Some things I learned from that experience:

#1 – The importance of research – not only for the designers, but also for the entire team, so they know a bit about what they are making. The research should include competitive games, but absolutely must not be limited to games. There are a lot of fascinating details in real life and history that can not only make a game come alive or provide good backgrounds or level ideas, but can be the source of really inspiring game mechanics.

#2 – You need a “keeper of the vision” – usually the lead designer – to really keep an eye on everything that’s going on and make sure that the development isn’t deviating (or deviating badly… some deviations are great) from the core concept. This is especially important in the early stages of development, when whatever is being done will probably end up being foundational.

#3 – Innovation by itself isn’t often immediately appreciated. It generally has to grow on people. The initial reaction is often, “WTF? Why did you screw with this?”

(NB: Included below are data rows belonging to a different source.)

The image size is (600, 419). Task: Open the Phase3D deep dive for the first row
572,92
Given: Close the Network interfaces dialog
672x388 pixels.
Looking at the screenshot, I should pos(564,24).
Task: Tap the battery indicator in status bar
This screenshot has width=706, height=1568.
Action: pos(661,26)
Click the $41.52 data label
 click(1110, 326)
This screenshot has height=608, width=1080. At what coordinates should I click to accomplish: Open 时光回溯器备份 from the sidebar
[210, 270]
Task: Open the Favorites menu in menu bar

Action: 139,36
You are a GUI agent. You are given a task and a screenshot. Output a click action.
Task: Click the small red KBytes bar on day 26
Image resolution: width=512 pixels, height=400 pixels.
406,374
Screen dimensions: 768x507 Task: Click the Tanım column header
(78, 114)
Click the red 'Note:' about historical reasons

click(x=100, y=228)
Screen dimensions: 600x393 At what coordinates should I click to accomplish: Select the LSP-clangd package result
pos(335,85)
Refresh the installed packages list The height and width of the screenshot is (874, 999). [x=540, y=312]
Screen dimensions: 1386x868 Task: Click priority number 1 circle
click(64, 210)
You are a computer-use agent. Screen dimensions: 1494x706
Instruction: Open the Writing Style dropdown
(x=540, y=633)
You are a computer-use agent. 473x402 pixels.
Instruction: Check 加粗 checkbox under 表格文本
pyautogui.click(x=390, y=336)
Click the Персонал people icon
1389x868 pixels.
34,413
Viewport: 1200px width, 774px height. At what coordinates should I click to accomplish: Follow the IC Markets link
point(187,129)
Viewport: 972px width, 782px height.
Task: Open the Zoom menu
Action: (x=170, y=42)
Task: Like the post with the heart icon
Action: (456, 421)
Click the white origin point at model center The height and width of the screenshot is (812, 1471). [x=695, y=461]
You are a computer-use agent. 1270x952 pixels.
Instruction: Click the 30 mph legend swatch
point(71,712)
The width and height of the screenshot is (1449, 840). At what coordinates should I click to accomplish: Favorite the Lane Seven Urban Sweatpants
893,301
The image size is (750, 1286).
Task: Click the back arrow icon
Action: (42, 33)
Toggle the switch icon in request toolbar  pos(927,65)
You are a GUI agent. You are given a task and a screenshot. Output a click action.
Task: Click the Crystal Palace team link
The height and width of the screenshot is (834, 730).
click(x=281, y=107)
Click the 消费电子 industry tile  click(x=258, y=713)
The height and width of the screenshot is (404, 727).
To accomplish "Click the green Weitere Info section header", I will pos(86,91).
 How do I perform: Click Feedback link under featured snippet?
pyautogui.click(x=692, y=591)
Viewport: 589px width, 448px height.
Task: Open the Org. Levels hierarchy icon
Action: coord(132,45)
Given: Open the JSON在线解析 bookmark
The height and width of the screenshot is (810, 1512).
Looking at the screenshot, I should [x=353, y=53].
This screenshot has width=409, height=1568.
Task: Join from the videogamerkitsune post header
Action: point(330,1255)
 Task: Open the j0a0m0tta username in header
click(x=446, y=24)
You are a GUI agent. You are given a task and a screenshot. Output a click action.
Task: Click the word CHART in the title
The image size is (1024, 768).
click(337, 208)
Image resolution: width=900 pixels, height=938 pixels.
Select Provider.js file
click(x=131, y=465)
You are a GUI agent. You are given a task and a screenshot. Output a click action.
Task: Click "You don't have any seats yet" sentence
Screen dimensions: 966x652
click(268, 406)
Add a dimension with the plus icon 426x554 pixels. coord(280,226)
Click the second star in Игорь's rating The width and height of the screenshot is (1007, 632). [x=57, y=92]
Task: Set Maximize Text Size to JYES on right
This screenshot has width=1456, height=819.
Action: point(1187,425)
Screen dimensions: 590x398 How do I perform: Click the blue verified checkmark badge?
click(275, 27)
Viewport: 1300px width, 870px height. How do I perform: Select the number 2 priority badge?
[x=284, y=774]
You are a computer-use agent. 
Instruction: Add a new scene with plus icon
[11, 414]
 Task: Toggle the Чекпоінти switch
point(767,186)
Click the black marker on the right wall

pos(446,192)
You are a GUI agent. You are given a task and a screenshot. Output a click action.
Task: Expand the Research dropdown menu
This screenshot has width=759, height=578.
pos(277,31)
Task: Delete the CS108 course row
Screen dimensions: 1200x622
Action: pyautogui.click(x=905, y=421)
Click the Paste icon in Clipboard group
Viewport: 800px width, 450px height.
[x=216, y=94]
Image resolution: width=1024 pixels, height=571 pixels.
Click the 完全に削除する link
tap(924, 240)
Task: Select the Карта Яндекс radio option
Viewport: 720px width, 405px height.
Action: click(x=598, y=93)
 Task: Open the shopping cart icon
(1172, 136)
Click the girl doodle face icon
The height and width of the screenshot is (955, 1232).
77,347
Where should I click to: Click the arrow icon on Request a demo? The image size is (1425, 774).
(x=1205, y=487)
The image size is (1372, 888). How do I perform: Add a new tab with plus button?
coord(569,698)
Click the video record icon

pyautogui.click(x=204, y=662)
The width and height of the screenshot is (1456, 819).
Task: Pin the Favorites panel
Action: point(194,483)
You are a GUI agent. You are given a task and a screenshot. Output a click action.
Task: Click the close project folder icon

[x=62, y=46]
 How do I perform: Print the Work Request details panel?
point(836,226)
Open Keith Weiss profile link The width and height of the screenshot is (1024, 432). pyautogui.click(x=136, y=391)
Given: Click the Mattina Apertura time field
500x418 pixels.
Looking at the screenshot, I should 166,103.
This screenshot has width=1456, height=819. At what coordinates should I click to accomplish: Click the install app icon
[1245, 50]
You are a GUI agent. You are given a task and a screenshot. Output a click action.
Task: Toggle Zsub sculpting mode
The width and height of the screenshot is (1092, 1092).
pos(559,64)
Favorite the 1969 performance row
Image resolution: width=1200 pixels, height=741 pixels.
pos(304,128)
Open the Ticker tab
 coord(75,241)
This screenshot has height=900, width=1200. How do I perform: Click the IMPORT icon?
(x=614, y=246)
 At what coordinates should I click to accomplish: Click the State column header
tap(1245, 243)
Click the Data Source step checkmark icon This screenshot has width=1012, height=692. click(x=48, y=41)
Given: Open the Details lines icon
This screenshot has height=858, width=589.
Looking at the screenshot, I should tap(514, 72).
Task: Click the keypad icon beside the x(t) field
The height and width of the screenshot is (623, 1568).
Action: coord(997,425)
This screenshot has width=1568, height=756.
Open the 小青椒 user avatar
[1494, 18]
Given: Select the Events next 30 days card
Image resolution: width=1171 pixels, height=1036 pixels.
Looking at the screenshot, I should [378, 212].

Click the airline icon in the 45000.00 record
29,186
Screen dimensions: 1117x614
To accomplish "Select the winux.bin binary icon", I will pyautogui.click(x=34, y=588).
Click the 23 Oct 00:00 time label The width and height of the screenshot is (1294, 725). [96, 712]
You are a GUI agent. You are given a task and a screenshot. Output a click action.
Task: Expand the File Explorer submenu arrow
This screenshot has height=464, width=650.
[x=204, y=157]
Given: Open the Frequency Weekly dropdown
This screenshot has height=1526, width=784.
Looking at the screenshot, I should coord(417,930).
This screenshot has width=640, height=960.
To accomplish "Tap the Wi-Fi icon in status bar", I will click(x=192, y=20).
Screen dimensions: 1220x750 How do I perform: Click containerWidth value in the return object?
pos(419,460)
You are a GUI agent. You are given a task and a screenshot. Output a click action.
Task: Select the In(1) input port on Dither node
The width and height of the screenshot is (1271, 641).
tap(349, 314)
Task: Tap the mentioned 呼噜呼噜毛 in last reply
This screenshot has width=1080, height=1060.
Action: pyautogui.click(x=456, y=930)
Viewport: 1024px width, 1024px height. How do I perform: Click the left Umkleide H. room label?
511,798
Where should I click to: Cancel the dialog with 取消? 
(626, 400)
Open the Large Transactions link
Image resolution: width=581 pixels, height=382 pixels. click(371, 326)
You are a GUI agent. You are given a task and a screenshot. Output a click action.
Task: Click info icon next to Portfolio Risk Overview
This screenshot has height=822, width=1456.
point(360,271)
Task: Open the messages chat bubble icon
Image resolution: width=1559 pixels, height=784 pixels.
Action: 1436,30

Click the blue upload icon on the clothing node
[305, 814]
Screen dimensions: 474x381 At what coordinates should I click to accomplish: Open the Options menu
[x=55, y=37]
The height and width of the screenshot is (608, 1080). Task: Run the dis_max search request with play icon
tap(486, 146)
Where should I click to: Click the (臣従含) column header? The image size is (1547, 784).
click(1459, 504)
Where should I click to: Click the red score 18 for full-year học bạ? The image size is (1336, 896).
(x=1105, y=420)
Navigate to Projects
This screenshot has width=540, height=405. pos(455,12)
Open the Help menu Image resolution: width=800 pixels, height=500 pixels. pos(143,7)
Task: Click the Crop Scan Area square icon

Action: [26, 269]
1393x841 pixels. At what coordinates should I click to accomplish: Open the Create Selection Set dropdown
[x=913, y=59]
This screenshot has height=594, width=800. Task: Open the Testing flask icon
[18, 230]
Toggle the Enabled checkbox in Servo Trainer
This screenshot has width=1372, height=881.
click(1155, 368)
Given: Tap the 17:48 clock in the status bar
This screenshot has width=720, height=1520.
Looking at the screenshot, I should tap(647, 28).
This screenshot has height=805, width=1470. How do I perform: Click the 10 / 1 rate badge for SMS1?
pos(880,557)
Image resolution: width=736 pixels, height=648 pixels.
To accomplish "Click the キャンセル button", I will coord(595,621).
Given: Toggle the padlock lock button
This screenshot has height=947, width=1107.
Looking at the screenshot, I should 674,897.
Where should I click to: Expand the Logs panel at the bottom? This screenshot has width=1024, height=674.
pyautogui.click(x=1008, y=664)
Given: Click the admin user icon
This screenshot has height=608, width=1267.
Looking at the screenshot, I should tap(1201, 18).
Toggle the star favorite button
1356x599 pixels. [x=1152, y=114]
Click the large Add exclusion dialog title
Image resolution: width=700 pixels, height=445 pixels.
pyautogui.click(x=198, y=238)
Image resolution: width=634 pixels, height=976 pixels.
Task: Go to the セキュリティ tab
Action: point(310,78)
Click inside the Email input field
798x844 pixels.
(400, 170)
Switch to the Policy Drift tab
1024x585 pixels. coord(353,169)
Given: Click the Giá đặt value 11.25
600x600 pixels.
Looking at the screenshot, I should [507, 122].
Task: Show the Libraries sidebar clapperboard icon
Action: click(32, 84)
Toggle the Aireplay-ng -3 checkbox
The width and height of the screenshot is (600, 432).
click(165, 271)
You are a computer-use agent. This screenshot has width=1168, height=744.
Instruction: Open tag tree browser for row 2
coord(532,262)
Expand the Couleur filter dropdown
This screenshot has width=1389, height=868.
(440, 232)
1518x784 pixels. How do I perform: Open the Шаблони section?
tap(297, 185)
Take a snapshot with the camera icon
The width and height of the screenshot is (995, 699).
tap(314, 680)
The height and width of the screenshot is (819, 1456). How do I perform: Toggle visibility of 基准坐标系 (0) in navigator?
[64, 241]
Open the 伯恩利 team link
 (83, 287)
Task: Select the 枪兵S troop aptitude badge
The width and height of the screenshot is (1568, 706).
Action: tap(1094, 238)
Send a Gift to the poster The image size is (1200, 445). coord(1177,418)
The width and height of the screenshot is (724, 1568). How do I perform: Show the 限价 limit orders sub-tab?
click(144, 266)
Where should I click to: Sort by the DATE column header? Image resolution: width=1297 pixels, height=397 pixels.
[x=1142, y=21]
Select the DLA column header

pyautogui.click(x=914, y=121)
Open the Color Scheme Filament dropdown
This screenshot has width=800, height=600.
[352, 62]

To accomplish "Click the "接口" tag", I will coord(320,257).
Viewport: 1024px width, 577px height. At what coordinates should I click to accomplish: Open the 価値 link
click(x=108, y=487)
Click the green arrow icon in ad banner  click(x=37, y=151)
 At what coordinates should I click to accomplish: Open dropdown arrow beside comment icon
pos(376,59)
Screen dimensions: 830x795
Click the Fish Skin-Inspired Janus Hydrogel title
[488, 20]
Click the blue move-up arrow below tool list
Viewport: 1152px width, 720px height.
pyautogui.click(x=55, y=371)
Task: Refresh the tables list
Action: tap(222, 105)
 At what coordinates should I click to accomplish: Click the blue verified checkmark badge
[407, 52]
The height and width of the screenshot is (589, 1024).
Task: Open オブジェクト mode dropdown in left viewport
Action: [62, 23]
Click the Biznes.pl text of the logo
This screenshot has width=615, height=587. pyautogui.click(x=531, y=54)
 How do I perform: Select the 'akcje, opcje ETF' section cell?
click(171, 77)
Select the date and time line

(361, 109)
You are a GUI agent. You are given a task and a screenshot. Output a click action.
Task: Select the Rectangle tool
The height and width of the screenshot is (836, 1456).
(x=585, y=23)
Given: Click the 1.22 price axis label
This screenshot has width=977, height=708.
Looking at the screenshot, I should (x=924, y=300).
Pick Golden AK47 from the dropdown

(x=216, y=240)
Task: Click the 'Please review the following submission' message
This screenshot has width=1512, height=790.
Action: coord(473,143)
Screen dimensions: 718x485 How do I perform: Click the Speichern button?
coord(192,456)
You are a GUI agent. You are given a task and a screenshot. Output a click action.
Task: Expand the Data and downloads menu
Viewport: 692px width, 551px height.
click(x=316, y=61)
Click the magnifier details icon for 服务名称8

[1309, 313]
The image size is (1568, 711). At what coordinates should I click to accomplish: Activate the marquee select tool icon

#4 – Always focus on your core ‘fun factor.’ A lot of ideas may very well enhance that core or add some variety to keep the core gameplay interesting, but a lot of ideas – in fact most of them – may pull attention away from it or undermine it. In Jet Moto, we were either lucky or smart enough to cut out most of the ideas we had that sounded cool but ultimately would have detracted from that core.


Filed Under: A Game Dev's Story - Comments: 3 Comments to Read



  • Norm said,

    I used to love Jet Moto. I had a lot of fun with it.

  • slenkar said,

    nice graphics and physics

  • mk2net said,

    Having just read an article on why Kickstarters are a bad idea because the general gaming audience doesn’t have a clue on how the development process works, this article was great for the pure enlightenment factor. Good stuff.